Given the complexity and uncertainty of the ever-changing Fourth Amendment rules, it's also wise not to put all of your search-and-seizure eggs in one basket. If you can identify two or more ways to justify a detention, arrest, search, or entry, you increase the odds that at least one of them will be upheld in court, and the contraband or evidence you found will be ruled admissible. This is where the "independent source" doctrine can help.
No Harm, No Foul
The rationale of the court-created exclusionary rule is that by suppressing evidence, courts will deter police from making unreasonable searches and seizures. But if a criminal defendant's rights have not been violated, there is no police misconduct to deter, so no suppression. And the defendant's rights are not violated if the search or seizure can be justified under at least one standard theory, even though another theory advanced by police or prosecutors does not support the action taken.
The U.S. Supreme Court has emphasized repeatedly that although one source of contested evidence might be "tainted," a different source may save the evidence from suppression.

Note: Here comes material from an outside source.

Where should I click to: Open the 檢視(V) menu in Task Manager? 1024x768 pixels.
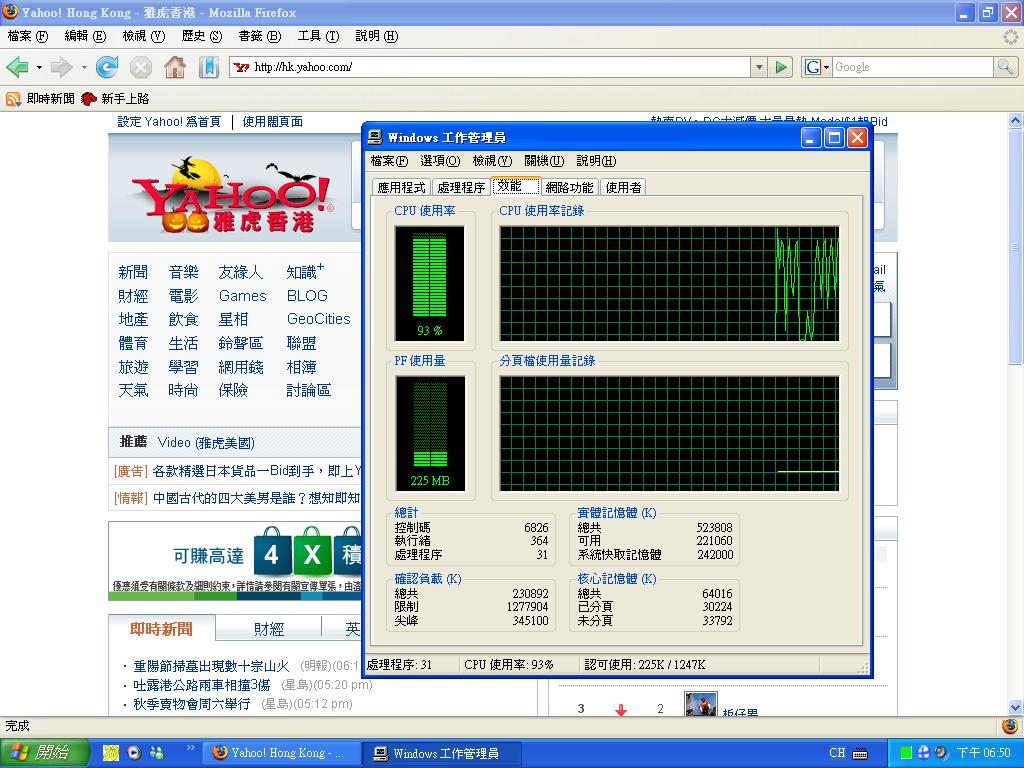(491, 161)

- "If knowledge of the facts is gained from an independent source, they may be proved like any others." (Silverthorne Lumber v. U.S.)
- "The 'fruit of the poisonous tree' doctrine excludes evidence obtained from or as a consequence of lawless acts, not evidence obtained from an independent source." (Costello v. U.S.)

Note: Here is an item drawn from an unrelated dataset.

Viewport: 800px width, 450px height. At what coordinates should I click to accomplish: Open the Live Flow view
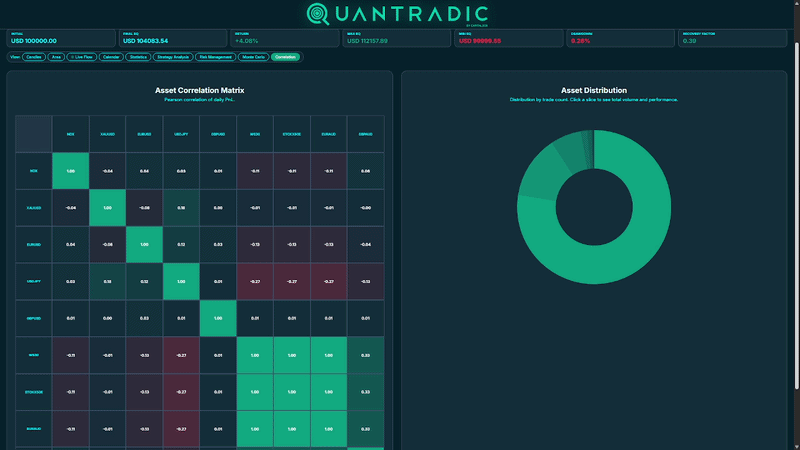click(82, 57)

- "It is clear from our prior holdings that the exclusionary rule has no application where the Government learned of the evidence from an independent source." (Segura v. U.S.)
- "The independent source doctrine allows admission of evidence that has been discovered by means wholly independent of any constitutional violation." (Nix v. Williams)
- "The 'independent source' doctrine permits the introduction of evidence initially discovered during, or as a consequence of, an unlawful search, but later obtained independently from lawful activities untainted by the initial illegality." (Murray v. U.S.)
For example, suppose you have a search warrant to search a house. Before telling the resident about the warrant, you ask for consent to come in and search, and the resident agrees. You then tell him that you also have a warrant. You now have two independent sources for evidence that you find inside.
If a court later finds that the warrant was so defective that it was unreasonable to rely on it, you can invoke consent to justify the search. Or, if the court had found that the consent was not voluntary or was not given by someone who reasonably appeared to have authority to consent, the warrant would be an independent source of the evidence. To defeat the "independent source" doctrine, a defendant would have to attack the validity of each and every justification you claim.